Actually, dear Luisito, most do, although some — including Gyan, that fateful night’s other headline act — believe the prospect of revenge shouldn’t be the biggest incentive for the current Black Stars team as they prepare to face the old enemy.

“We’re human beings; people will have it at the back of their minds about this revenge thing against Uruguay,” Gyan, who is as retired as an ‘active’ footballer could ever be, told Ghanaian television station TV3 this week.
“It’s a normal thing but it shouldn’t get to our heads too much. We have to stick to the game-plan. Thinking about revenge wouldn’t help.”
That last encounter between Ghana and Uruguay came at a more advanced stage of the World Cup, with a place in the last four on offer.
The prize this time — a place in the Round of 16 — isn’t quite the same, but it is nonetheless both valuable and highly desirable.

Ghana are better-placed to grab it, with a draw potentially enough to see them through, having three points in the bag already from Monday’s 3-2 defeat of South Korea. For Uruguay, who have scraped just a point from two matches, even winning might not be enough (if the Koreans are able to take what they need off leaders Portugal).
You have the feeling, though, that Ghana would leave disappointed even if sharing the spoils at the Al Janoub Stadium does their ambitions no harm; nothing short of victory would scratch that 12-year itch, permanently banishing those painful memories that are only thinly covered by the sands of time.
Ghana don’t need to win. They have to win.

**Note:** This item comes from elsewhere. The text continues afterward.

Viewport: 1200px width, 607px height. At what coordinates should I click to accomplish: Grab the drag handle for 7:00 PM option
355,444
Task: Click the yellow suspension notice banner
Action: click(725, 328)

Before all this happened, these two countries — over 7,000 kilometres apart — hardly had anything to do with each other; had their names ever appeared together in any context, you probably wouldn’t have noticed.
In the ensuing period, however, the sight/sound of both ‘Ghana’ and ‘Uruguay’ in the same sentence has stirred up strong emotions, even in the hearts of neutrals.
It will be pretty much the same even after their upcoming encounter, but Ghana would hope that, this time, they don’t end up with the short end of the stick.
Certainly, though, Suarez & Co. would make them work hard for it.
Revenge is a dish best-served cold, they say, but this one won’t come on a silver platter.